STATED PROBLEM 1: Transcribe the stretch of the Stanton school history from "A consistent  lack" through "was already deteriorating.".
======== SOURCE
Principal James Weldon Johnson, a Stanton alumnus and the first African-American to serve as Executive Secretary of the National Association for the Advancement of Colored People, elevated Stanton to a high school level in the 1890s. For a number of years Stanton was the only secondary school for African-Americans in Jacksonville, and one of the few in the state. By 1900, a reported seventy-three percent of local blacks could read and write. Other notable Stanton alumni include journalist T. Thomas Fortune, Olympic long-jumper Edward “Ned” Orval Gourdin, and Jacksonville philanthropist Eartha M.M. White.

Portrait of Principal James Weldon Johnson, ca. 1900. Johnson served as principal of Stanton from 1894 until 1902. After school board officials denied James Weldon Johnson a $75 per month pay increase, he resigned and relocated to New York City.

Portrait of Principal James Weldon Johnson, ca. 1900. Johnson served as principal of Stanton from 1894 until 1902. Johnson’s mother, Helen Dillet Johnson, was one of the first black teachers in the state and taught at Stanton for two decades. Both of her sons, James Weldon and John Rosamond, completed eight grade educations at Stanton in the 1880s. After furthering his education at Atlanta University, James Weldon Johnson returned to Jacksonville and took the job as principal of Stanton. During this time, he established the Daily American, a short-lived newspaper dedicated to covering black life. Additionally, he became the first African-American admitted to the Florida Bar since Reconstruction. After school board officials denied  Johnson’s request for a pay increase comparable to white salaries, he resigned and relocated to New York City.

 

The rebuilt Stanton Institute, 1897. A fire destroyed the original wooden building in 1882.

The second Stanton Institute building, 1897. A fire twice destroyed the school, once in 1882 and again in 1901. Property insurance paid to rebuild the school after both incidents.

A consistent  lack of maintenance funding from the county school board plunged Stanton into physical disrepair by the early 20th century. Stanton’s trustees filed suit against the Duval County Schools (Floyd v. Board of Public Instruction, 1915), alleging the unacceptable conditions of the school. Officials agreed to construct a new brick building in its place, but again refused to allocate proper funds for building maintenance. By the 1920s, the new Stanton building was already deteriorating.

The new brick Stanton School building, ca. 1917.

The new brick Stanton School building, ca. 1917.

This negligence reflected general trends afflicting black education in Florida during Jim Crow. As of 1942, Duval County operated a total of forty-two schools for African-Americans, but only one of those, Stanton, offered courses at the high school level. Beginning in 1938, Stanton stopped offering all grade levels and taught secondary education students only. Nearly every black school in the district suffered from a disparate level of resources. For example, in 1946, the annual per capita expenditure of $70.24 at black high schools in Duval County could not compete with the $104.50 spent on each white student pursuing a secondary education. Out of the ninety-five black teachers in the county holding at least a bachelor’s degree, ninety-one received a monthly salary of $189, while whites with the same credentials received an average $233 per month in 1946.

 

Portrait of Stanton High School French teacher, Cora Ross, ca. 1930.
================
======== ENTRIES SHOWN
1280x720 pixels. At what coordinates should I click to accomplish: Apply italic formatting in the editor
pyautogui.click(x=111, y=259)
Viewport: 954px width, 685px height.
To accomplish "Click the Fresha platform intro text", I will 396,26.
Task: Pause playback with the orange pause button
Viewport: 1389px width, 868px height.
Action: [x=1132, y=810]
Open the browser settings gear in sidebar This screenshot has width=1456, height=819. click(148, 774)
================
STATED PROBLEM 2: Pull out every line of the records that contains the string "accomplish".

REPLY 1:
A consistent  lack of maintenance funding from the county school board plunged Stanton into physical disrepair by the early 20th century. Stanton’s trustees filed suit against the Duval County Schools (Floyd v. Board of Public Instruction, 1915), alleging the unacceptable conditions of the school. Officials agreed to construct a new brick building in its place, but again refused to allocate proper funds for building maintenance. By the 1920s, the new Stanton building was already deteriorating.

REPLY 2:
1280x720 pixels. At what coordinates should I click to accomplish: Apply italic formatting in the editor
To accomplish "Click the Fresha platform intro text", I will 396,26.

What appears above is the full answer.